Le relais est une addition précise, qui ne laisse place à aucun état d’âme, et si ce sont les meilleurs qui vous font gagner, encore faut-il que les moins bons ne vous aient pas trop plombés. Les Américaines eurent une relayeuse « faible », relativement s’entend, Lia NEAL, les Néerlandaises deux, Kim BUSCHE et Maalke DE WAARD. A l’arrivée, un rien séparait les deux équipes : 3’27s78 pour les USA, 3’28s02 pour les Pays-Bas !

USA: Olivia SMOLIGA, 52s71; Lia NEAL, (52s58), 1’45s29; Mallory COMERFORD (51s09), 2’36s38; Kelsi DAHLIA (51s40), 3’27s78.

Pays-Bas: Kim BUSCH, 53s19; Femke HEEMSKERK (50s93), 1’44s12; Maalke DE WAARD (53s13), 2’37s25; Ranomi KROMOWIDJOJO (50s77), 3’28s02.

Pour la Chine, ZHU Menghui lance la course en 52s58.

VLADIMIR MOROZOV CONTRE CAELEB DRESSEL, PREMIER ROUND INCERTAIN

Si les relayeuses US eurent fort à faire avec les Néerlandaises, que dire des garçons, vis-à-vis de leurs homologues russes, lesquels les attendaient de pied ferme, et avaient retiré KOLESNIKOV de sa finale de 200 quatre nages pour mieux assurer la plus grande fraîcheur à leur quatuor. Ces deux équipes n’étaient certes pas seules dans l’eau, mais dès le 2e relais, il apparut que l’affaire se jouerait entre elles. A l’arrivée, 0s08 centièmes entre les deux équipes qui, en 3’3s03 et 3’3s11, effaçaient le « vieux » record du monde, 3’3s30, établi par les Etats-Unis à Manchester le 19 décembre 2009, et le record des Championnats, que la France (soupir) avait amené à 3’3s78 le 3 décembre 2014 à Doha…
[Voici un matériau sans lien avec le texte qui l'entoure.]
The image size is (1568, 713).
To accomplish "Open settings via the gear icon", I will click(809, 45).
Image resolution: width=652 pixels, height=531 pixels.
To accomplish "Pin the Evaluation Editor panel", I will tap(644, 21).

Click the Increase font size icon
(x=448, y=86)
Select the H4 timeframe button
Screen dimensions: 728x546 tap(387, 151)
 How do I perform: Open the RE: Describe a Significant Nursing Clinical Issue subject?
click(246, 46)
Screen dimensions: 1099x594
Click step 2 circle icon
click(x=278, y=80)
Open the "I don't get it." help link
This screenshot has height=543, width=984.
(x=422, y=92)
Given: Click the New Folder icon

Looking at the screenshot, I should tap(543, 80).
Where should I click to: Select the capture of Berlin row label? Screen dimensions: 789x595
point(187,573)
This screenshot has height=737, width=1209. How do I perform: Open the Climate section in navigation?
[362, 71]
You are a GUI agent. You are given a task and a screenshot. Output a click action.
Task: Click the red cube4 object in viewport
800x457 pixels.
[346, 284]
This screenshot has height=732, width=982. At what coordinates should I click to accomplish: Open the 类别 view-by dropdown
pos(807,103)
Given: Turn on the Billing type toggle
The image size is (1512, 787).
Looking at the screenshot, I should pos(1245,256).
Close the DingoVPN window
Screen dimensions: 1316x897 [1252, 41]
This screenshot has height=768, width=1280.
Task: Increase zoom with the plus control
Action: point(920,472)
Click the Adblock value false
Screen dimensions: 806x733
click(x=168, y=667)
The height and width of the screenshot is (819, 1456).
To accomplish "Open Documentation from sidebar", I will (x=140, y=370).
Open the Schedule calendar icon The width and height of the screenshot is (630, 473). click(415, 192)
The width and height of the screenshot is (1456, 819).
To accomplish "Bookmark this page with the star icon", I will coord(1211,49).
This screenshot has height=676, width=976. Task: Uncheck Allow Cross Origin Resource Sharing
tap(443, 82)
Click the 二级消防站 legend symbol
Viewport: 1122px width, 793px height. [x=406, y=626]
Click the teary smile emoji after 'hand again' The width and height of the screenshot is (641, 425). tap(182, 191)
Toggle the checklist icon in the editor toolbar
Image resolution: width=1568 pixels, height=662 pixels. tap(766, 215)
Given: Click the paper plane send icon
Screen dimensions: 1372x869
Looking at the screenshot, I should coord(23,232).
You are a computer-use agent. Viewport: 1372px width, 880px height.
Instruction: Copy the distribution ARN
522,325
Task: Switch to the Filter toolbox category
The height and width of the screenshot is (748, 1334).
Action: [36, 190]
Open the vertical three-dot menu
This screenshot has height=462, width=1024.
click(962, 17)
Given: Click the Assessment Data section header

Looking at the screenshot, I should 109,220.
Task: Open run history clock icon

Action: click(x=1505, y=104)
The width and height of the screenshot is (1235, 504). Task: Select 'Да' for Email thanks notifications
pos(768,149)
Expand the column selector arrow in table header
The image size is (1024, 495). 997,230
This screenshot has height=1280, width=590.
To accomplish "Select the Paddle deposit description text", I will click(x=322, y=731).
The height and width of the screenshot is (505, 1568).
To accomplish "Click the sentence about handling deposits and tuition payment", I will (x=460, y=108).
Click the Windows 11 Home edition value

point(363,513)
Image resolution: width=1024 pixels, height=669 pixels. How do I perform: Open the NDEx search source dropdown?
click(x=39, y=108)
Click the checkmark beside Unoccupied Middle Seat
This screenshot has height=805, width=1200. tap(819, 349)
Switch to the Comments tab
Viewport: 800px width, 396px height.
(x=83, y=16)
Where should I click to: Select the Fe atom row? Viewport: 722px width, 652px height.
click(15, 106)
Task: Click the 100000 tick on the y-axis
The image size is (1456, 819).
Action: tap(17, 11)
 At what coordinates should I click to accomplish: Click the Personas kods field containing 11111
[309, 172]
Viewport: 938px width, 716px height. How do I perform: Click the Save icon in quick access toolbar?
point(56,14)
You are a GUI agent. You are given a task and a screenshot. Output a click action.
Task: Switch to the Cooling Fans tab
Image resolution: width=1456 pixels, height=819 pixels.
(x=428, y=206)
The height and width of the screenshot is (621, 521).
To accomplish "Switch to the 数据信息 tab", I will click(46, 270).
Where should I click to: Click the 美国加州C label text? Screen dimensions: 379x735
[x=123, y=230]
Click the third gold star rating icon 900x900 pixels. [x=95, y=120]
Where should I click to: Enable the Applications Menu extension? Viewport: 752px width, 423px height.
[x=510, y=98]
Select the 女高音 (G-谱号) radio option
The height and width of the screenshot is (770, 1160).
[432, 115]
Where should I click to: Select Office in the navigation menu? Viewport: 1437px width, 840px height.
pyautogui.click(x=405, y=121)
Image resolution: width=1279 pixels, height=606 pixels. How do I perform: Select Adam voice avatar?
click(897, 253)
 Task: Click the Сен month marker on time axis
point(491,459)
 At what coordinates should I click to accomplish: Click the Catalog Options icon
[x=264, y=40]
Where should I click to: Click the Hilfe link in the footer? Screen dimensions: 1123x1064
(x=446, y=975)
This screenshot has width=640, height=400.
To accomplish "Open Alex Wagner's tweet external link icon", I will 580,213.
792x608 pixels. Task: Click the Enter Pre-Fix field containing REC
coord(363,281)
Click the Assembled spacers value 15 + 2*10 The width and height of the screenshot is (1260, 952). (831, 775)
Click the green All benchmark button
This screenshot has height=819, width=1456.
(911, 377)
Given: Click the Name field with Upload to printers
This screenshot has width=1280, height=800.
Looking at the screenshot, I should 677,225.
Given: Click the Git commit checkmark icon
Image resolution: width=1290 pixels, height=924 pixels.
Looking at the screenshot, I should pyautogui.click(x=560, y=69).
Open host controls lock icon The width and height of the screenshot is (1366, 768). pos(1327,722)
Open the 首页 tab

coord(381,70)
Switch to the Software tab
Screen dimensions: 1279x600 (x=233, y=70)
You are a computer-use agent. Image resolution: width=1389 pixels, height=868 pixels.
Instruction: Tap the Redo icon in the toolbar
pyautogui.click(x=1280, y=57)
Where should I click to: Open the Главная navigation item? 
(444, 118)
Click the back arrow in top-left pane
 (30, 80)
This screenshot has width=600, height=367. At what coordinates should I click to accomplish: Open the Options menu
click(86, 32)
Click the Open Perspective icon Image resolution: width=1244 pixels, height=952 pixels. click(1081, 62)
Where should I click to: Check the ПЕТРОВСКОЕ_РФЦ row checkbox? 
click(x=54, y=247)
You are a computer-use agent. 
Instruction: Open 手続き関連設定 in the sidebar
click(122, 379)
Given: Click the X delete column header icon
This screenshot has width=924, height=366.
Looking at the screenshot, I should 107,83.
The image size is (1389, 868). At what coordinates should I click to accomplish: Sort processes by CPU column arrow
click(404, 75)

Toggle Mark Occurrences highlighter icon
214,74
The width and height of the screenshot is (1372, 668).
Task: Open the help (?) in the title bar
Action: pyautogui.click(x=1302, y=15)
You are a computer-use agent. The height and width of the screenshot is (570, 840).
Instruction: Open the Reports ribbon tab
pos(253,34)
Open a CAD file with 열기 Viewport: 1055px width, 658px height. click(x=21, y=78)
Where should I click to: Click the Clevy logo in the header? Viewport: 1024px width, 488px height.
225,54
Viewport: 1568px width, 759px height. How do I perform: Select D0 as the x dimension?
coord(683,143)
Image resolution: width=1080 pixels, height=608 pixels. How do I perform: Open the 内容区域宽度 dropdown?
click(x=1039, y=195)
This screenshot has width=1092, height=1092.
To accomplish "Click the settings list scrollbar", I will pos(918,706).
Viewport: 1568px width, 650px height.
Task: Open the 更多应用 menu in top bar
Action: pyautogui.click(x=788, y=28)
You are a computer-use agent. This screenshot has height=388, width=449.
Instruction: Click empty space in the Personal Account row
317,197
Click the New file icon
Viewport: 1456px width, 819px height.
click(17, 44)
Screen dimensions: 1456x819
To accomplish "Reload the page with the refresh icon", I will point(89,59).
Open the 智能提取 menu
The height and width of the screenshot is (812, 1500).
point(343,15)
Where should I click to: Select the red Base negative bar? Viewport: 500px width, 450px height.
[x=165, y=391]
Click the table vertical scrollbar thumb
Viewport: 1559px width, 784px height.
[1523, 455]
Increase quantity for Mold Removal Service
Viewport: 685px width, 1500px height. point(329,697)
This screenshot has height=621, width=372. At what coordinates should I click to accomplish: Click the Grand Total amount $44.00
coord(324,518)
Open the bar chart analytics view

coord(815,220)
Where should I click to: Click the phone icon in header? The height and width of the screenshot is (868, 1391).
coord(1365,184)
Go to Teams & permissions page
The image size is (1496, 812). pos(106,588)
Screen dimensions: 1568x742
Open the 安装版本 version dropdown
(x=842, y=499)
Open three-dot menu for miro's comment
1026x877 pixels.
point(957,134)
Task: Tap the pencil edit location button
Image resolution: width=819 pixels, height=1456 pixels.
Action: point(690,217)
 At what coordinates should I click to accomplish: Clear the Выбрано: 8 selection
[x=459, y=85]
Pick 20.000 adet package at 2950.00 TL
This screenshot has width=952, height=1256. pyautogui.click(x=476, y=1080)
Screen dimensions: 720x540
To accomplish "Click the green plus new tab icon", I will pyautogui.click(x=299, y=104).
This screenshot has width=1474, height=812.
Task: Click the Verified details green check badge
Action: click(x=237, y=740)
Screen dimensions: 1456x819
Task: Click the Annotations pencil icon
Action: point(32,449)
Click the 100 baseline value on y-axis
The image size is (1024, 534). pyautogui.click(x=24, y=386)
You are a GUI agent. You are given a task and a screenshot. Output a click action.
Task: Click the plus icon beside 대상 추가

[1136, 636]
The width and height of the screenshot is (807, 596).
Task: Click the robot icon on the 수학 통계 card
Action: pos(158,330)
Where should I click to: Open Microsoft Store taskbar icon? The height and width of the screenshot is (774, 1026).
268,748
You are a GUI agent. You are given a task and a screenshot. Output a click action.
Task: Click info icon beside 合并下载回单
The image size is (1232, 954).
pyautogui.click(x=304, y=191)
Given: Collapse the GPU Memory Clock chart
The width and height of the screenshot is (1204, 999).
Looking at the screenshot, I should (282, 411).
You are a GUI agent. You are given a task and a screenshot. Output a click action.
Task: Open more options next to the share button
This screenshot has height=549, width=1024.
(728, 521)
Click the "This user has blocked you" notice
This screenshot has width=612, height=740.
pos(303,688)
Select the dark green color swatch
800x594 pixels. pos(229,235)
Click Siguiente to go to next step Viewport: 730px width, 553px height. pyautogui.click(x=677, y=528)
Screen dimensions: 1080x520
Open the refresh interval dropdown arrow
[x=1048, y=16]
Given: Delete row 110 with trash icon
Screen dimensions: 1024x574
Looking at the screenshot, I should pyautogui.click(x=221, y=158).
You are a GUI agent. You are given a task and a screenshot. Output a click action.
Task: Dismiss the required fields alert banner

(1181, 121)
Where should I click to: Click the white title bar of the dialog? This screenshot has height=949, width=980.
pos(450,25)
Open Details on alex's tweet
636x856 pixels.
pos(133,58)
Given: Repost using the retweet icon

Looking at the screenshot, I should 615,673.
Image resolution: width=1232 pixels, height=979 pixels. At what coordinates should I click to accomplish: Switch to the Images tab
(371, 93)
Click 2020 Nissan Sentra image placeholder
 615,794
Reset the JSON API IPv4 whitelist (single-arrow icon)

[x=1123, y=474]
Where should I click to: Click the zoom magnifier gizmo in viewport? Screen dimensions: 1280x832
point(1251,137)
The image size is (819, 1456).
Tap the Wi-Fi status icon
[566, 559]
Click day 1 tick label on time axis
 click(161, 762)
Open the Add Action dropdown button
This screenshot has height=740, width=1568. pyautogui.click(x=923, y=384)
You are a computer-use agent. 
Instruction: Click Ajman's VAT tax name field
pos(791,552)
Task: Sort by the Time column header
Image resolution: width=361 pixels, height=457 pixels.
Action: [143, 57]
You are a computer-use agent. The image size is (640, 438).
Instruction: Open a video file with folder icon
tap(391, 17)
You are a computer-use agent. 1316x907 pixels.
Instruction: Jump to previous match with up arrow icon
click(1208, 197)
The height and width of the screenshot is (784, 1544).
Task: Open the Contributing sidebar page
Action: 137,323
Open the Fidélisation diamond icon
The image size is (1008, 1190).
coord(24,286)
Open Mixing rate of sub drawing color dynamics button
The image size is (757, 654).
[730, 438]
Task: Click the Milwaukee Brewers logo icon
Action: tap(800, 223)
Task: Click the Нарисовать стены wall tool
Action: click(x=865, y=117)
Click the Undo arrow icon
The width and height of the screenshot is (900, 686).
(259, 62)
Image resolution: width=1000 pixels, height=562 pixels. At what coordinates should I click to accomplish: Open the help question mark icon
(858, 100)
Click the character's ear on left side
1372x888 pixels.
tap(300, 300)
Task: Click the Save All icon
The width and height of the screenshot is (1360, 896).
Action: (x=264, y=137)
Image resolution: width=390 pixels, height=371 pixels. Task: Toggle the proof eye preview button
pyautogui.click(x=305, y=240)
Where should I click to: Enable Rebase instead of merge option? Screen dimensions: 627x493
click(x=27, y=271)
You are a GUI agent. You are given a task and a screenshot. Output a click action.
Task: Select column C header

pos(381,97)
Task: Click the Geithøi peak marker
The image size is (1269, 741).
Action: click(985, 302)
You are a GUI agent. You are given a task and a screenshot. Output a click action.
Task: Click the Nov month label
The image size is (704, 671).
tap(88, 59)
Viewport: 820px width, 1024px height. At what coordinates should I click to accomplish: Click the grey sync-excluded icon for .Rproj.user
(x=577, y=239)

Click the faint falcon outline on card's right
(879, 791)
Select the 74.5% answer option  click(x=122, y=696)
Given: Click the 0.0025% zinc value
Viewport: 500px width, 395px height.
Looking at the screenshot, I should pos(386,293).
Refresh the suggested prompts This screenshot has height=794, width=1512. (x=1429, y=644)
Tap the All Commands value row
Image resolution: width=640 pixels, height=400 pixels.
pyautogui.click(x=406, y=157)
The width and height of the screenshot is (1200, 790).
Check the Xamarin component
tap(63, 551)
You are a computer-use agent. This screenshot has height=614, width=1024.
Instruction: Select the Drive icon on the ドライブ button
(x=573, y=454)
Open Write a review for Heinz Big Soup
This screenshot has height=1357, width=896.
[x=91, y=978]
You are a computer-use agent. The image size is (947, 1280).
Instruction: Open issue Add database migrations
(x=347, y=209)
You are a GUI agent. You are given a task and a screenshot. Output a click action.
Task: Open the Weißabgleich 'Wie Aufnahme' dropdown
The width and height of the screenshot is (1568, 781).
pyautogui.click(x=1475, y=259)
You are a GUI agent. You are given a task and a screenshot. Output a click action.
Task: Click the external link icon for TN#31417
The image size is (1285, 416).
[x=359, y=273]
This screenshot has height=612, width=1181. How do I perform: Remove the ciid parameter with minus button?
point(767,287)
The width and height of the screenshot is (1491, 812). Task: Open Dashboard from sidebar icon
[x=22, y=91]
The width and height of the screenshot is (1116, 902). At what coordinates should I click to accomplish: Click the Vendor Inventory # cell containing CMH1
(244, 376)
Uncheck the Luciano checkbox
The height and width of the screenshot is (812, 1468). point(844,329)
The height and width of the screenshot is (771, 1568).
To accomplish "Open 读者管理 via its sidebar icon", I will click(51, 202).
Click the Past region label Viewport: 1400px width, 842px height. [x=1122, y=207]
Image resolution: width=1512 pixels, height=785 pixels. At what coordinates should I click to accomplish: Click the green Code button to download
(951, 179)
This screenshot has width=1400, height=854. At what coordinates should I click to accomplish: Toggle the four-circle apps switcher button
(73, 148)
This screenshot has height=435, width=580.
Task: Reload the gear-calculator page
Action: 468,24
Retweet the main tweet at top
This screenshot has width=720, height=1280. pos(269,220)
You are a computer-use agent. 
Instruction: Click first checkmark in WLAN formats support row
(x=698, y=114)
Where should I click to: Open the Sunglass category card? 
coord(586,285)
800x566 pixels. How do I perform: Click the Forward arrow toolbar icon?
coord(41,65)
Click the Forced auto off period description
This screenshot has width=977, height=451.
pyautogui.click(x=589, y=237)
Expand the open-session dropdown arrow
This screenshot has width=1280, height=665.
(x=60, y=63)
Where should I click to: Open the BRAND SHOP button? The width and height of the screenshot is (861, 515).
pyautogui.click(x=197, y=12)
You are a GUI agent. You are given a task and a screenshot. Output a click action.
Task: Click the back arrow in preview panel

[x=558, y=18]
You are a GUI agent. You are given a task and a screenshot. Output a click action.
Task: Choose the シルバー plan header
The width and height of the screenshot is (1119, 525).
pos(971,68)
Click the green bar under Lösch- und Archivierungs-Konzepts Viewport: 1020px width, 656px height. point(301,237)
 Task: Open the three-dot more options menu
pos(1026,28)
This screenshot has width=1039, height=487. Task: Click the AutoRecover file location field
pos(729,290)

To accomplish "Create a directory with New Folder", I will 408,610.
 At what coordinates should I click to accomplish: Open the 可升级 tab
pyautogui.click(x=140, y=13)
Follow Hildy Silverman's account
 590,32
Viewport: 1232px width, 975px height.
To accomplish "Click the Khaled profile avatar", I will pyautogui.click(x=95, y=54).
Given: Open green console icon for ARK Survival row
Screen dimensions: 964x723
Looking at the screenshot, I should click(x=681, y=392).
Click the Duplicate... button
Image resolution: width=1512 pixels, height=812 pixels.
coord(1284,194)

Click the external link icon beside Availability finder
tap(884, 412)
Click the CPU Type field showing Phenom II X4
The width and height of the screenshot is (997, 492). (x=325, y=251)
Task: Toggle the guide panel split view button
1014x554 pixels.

Le bronze était dispute entre le Brésil, 3’5s15, et l’Italie, 3’5s20.

Dans l’optique du 100 mètres individuel, on notait que DRESSEL, 45s66 au start, et MOROZOV, 45s06 lancé, étaient très proches… Leur duel avait commencé…

USA :  Caeleb DRESSEL, 45s66 ; Blake PIERONI (45s75), 1’31s41; Michael CHADWICK (45s86), 2’17s27; Ryan HELD, (45s76) 3’3s03.

Russie: Vladislav GRINEV, 46s38 ; Sergei FESIKOV (46s21), 1’32s59; Vladimir MOROZOV (45s06), 2’17s65; Clément KOLESNIKOV (45s46), 3’3s11.

Autres temps de relief: au départ, NAKAMURA, Japon, 46s33, MCEVOY, Australie, 46s28. Lancés, Breno CORREIA, Brésil, 45s61 ; Lorenzo ZAZZERI, Italie, 46s ; Alessandro MIRESSI, Italie, 46s03.